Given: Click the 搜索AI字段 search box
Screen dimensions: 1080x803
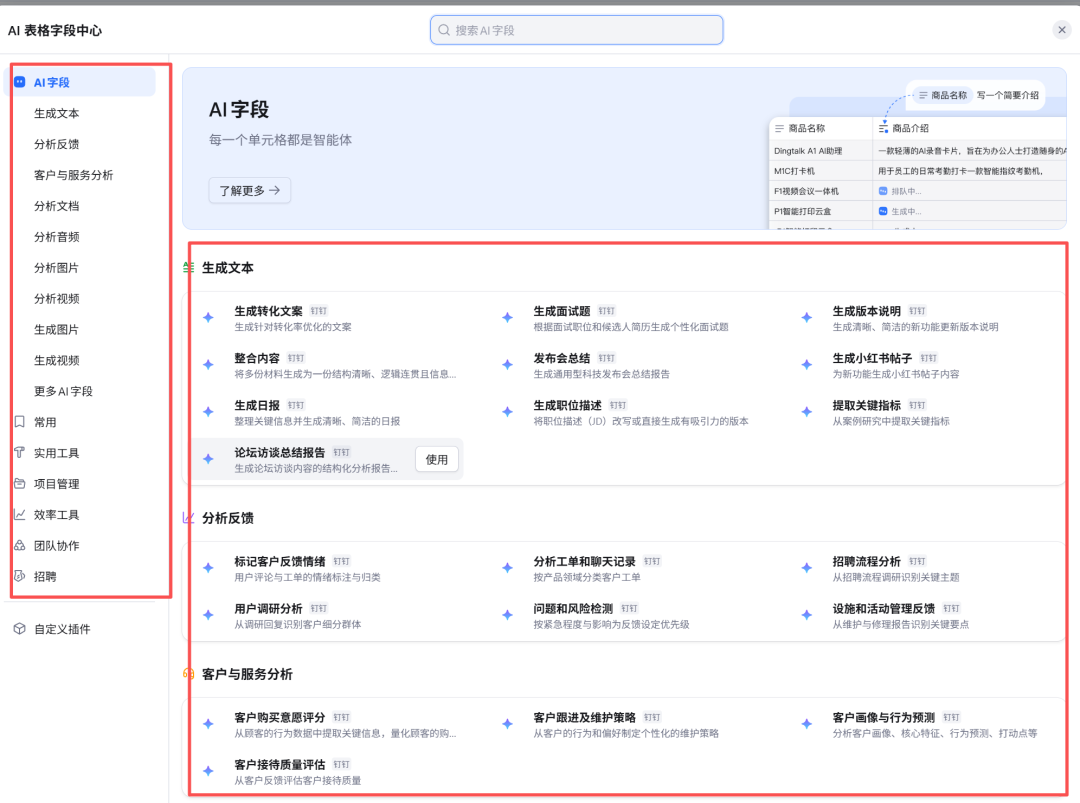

++++++++

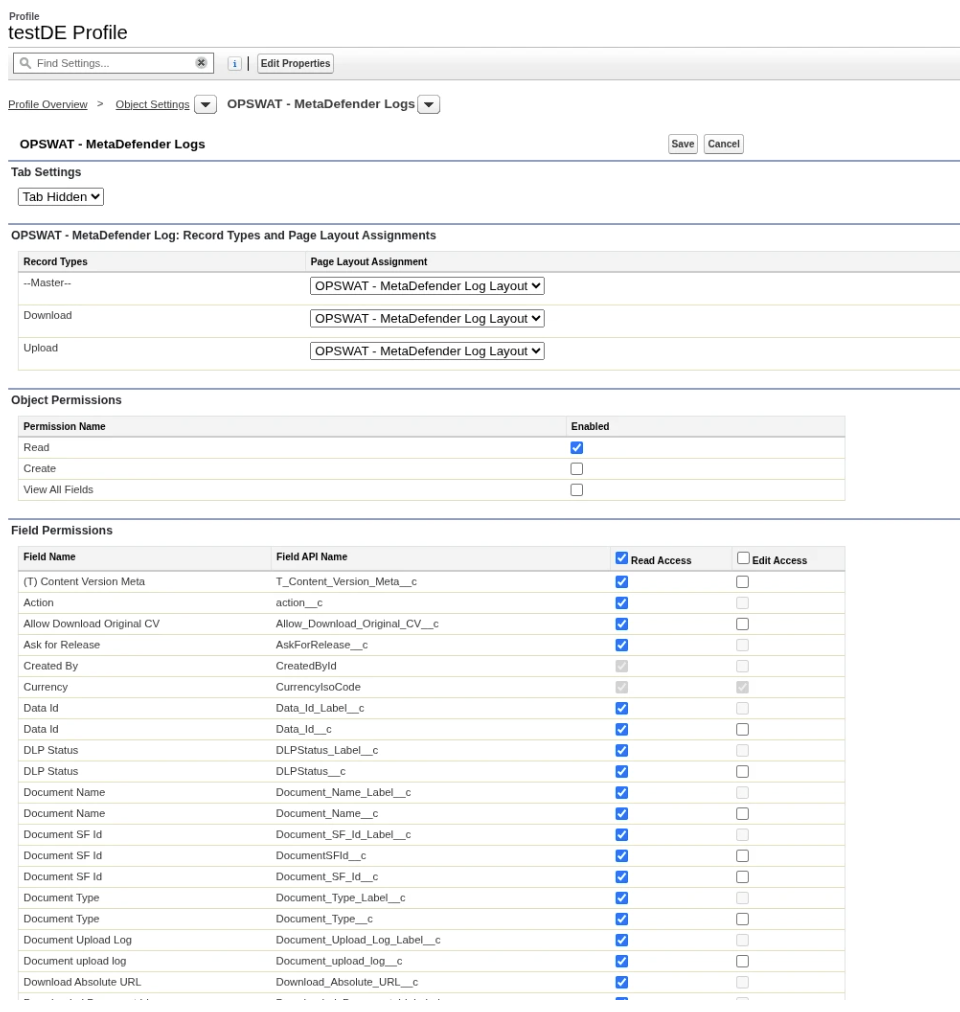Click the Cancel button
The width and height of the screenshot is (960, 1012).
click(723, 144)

++++++++

Work task:
Working from the records above, write out verbatim only the lines from the line containing "Given: Click the 搜索AI字段 search box" through the line containing "Screen dimensions: 1080x803".

Result of the task:
Given: Click the 搜索AI字段 search box
Screen dimensions: 1080x803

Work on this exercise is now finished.